MATERIAL FOR THE TASK:
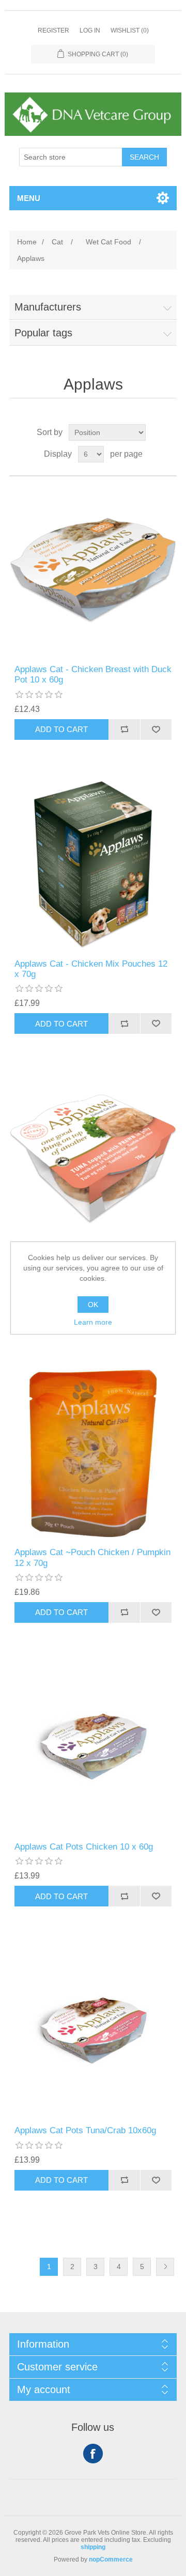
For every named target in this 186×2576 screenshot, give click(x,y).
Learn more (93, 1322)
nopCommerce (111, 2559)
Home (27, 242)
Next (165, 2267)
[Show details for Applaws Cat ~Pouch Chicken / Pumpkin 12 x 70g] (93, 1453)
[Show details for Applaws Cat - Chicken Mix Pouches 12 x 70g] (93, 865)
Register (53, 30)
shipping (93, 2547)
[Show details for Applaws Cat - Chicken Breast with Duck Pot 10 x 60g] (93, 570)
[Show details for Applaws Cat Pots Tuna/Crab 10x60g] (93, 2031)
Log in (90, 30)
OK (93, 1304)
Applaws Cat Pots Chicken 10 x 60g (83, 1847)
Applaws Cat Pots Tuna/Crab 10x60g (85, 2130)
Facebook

TASK INSTRUCTIONS:
Retype the data shown above exactly, excluding any picture it contains.

SOLUTION:
For every named target in this 186×2576 screenshot, give click(x,y).
Learn more (93, 1322)
nopCommerce (111, 2559)
Home (27, 242)
Next (165, 2267)
[Show details for Applaws Cat ~Pouch Chicken / Pumpkin 12 x 70g] (93, 1453)
[Show details for Applaws Cat - Chicken Mix Pouches 12 x 70g] (93, 865)
Register (53, 30)
shipping (93, 2547)
[Show details for Applaws Cat - Chicken Breast with Duck Pot 10 x 60g] (93, 570)
[Show details for Applaws Cat Pots Tuna/Crab 10x60g] (93, 2031)
Log in (90, 30)
OK (93, 1304)
Applaws Cat Pots Chicken 10 x 60g (83, 1847)
Applaws Cat Pots Tuna/Crab 10x60g (85, 2130)
Facebook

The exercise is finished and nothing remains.